## INSTRUCTIONS FOR THE TASK
Reproduce the rows starting with the line containing "You are a computer-use" and going on through the line containing "Looking at the", switching "heading" to "title" and changing nothing else. Leave the pictures out of the reproduced rows.

....................

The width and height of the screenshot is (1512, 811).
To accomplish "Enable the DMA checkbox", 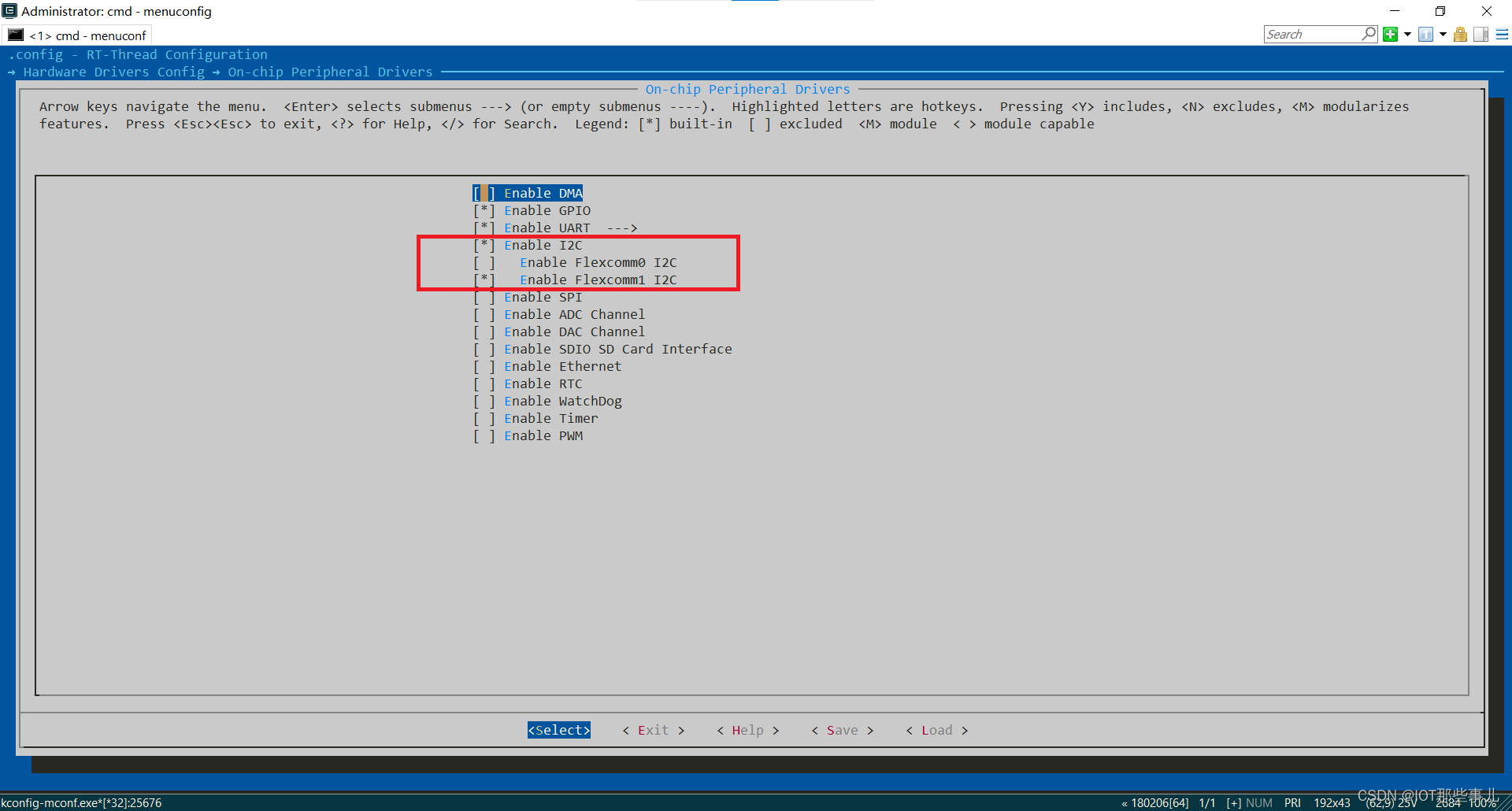I will pos(484,193).
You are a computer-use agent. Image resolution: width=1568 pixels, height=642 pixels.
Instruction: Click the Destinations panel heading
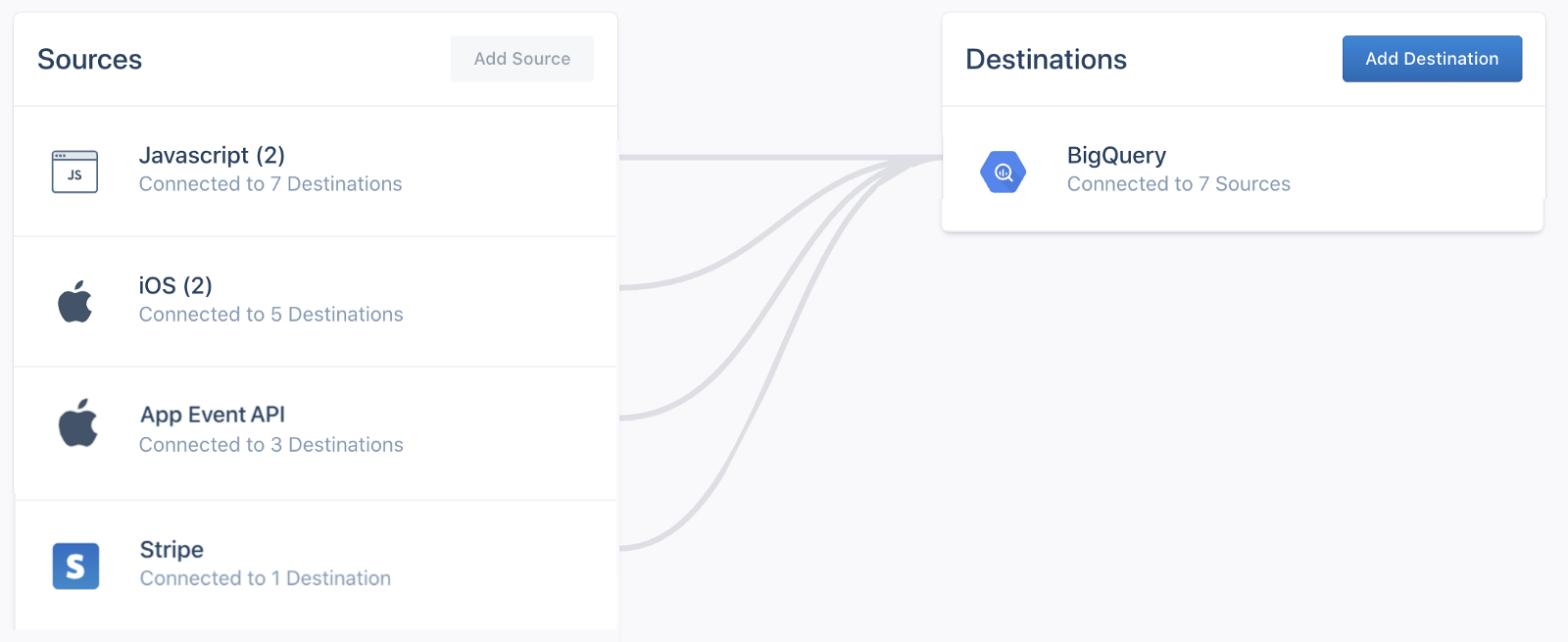[1046, 60]
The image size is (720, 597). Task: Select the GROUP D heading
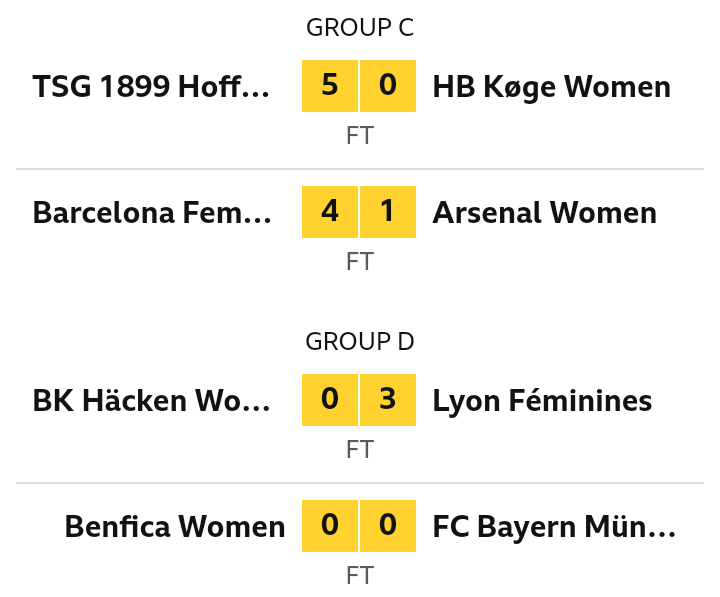360,342
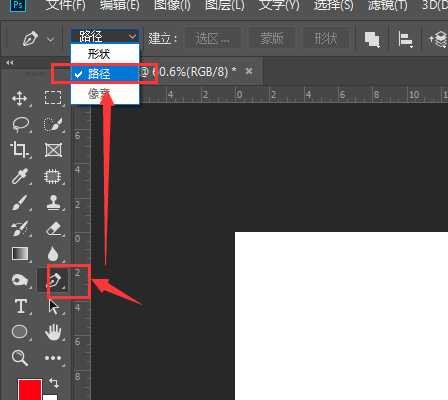Image resolution: width=448 pixels, height=400 pixels.
Task: Select the Clone Stamp tool
Action: [x=53, y=202]
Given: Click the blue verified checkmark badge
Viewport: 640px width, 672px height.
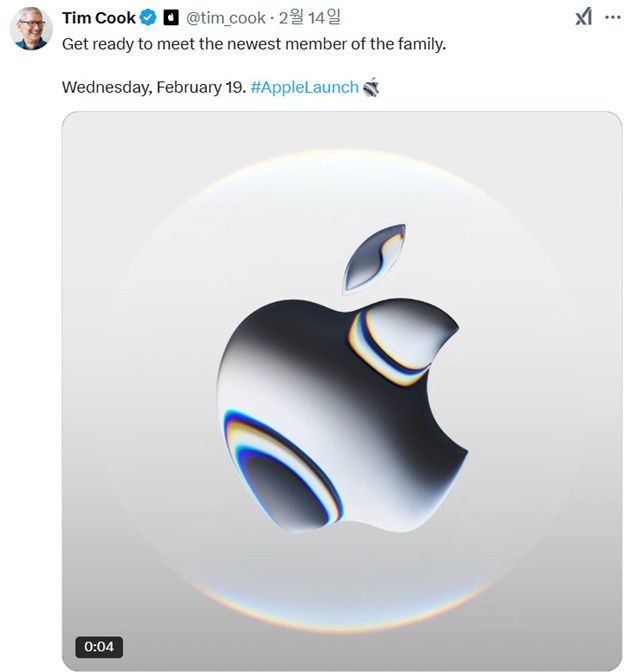Looking at the screenshot, I should pos(148,18).
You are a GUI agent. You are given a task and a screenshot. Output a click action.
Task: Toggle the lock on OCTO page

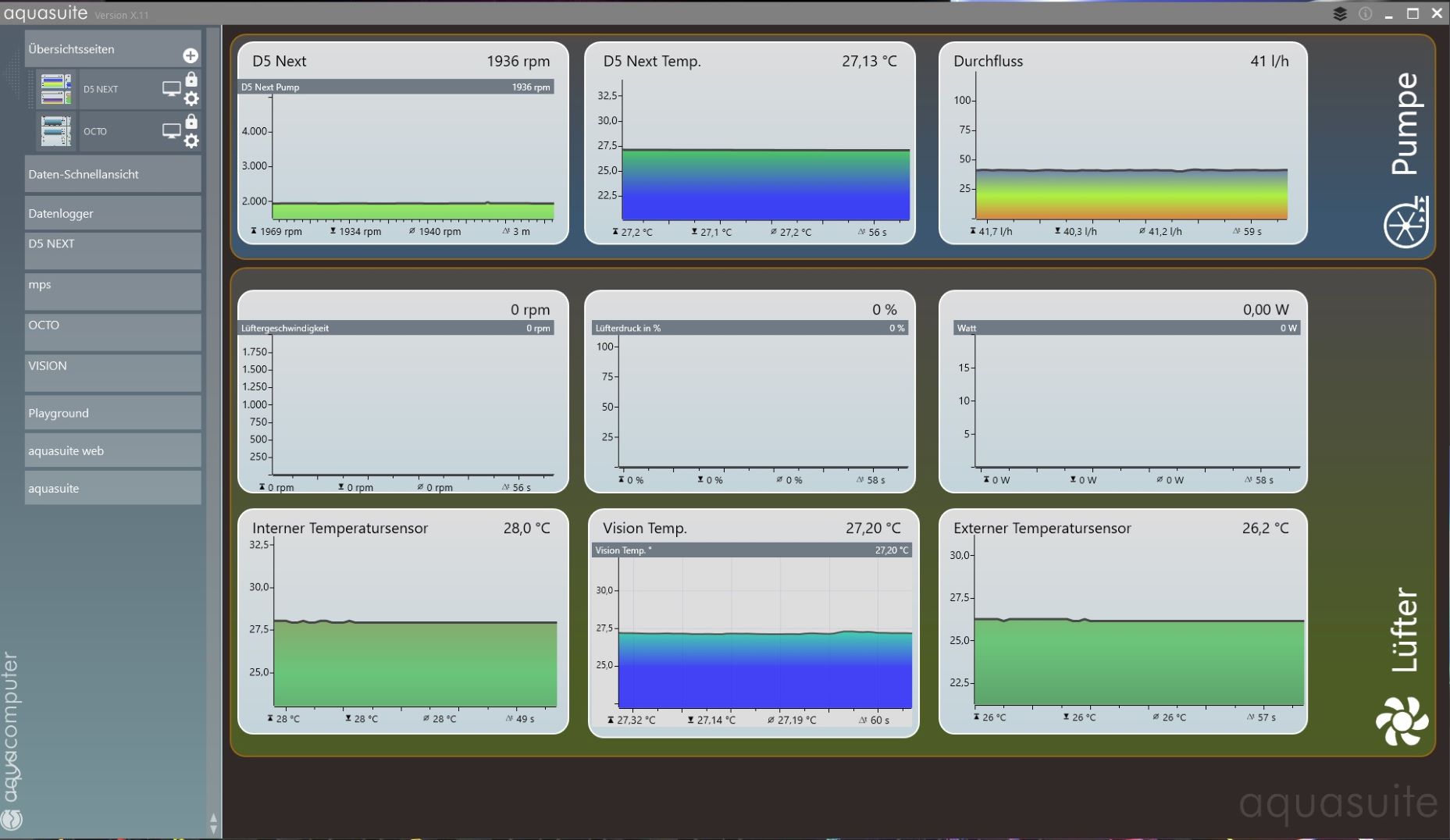(191, 122)
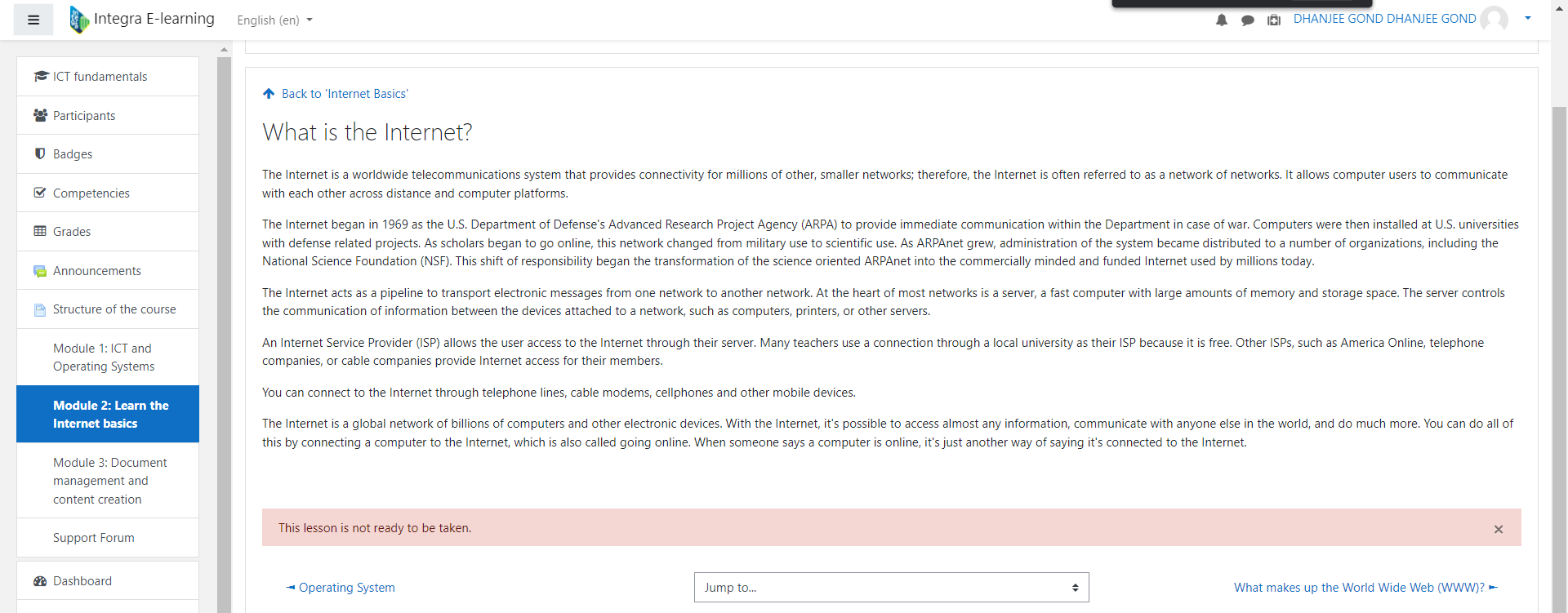The width and height of the screenshot is (1568, 613).
Task: Click the Announcements forum icon
Action: click(40, 271)
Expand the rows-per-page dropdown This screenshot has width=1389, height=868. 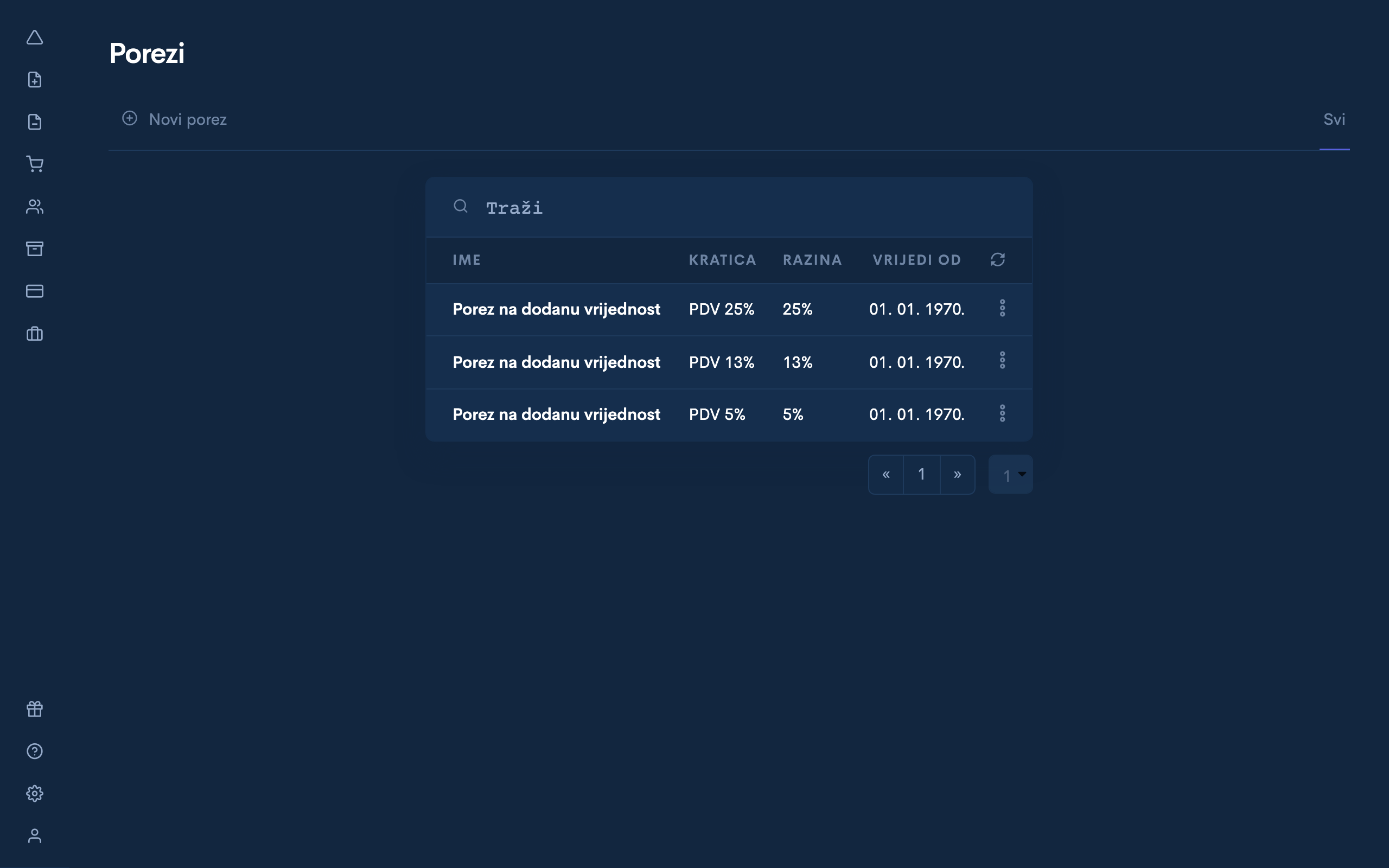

....................

## TASK OUTPUT
You are a computer-use agent. Image resolution: width=1568 pixels, height=642 pixels.
Instruction: Click the Destinations panel title
[1046, 60]
The image size is (720, 597). Task: Select the GROUP D title
360,342
Image resolution: width=448 pixels, height=400 pixels.
Task: Select the Clone Stamp tool
Action: [x=53, y=202]
Given: Click the blue verified checkmark badge
Viewport: 640px width, 672px height.
Looking at the screenshot, I should pos(148,18).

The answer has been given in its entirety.